September 8, 1999: Near Death Experiences - Betty Eadie | Canadian Crop Circles - Linda Moulton Howe
Betty Eadie then joins to discuss her near-death experience and new book The Ripple Effect. She describes dying from a hemorrhage after surgery in 1973, leaving her body through her chest, and traveling to her home where she observed her husband and children in specific detail later verified as accurate. She recounts passing through a darkness filled with overwhelming love before following a pinpoint of light, encountering beings in brown robes, and undergoing a life review revealing that simple acts of kindness carried far greater spiritual weight than grand gestures.
Eadie addresses the nature of God, hell, and reincarnation, explaining that hell exists as a state of mind rather than a physical place, and that cellular memory accounts for past-life recall. She emphasizes that no single religious path holds exclusive truth and that the fundamental nature of existence is love without conditions.
Key Moments
Hagersville wheat braided like hair: Hagersville, Ontario farm owner Clint King describes the wheat in the 300-foot pictogram on his land as not merely flattened but interwoven and braided one stem over another like fabric or a girl's hair, including a crisscross medicine-wheel pattern at the center.
Wheat flowing in opposite directions in the same ring: Whitefish, Montana resident Melody Watts describes the August 6 ring as having half its band laid clockwise and the other half counterclockwise within the same six-to-eight-foot width, with all the trident forks pulled from the perimeter into a swirled center.
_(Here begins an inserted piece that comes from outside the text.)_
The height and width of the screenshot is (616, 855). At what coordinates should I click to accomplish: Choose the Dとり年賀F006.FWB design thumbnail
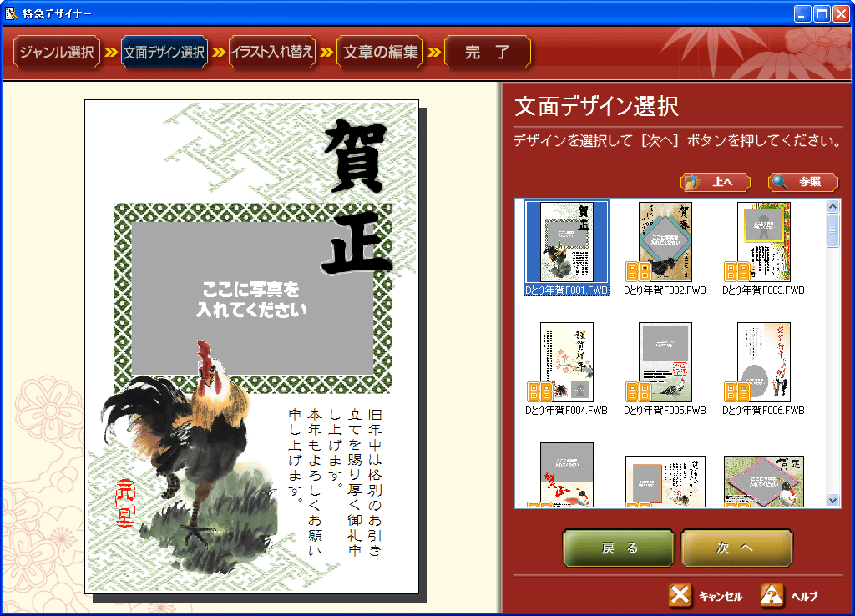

Heart fibrillates, then a popping sound: Eadie recounts the moment of her death in 1973: hemorrhaging after a partial hysterectomy, she felt her heart fibrillate and still, heard a distinct popping sound, and then shot up to ceiling level where she looked down at her own body in the hospital bed.
Through the sealed window to her living room: Eadie describes leaving the hospital room through a hospital window that doesn't open, traveling over the city, passing through the walls of her own home, finding her husband reading the paper at quarter to ten and her children playing on the stairs past their promised bedtime - and being annoyed at her husband.
The drunk on the street is the brighter soul: Eadie tells how heaven scrolled back to show her a drunken man lying in the street whose spirit glowed with intense light; she's told he gave his entire life on Earth so that one specific attorney walking past would meet his gaze and be transformed - after which the drunk could come home.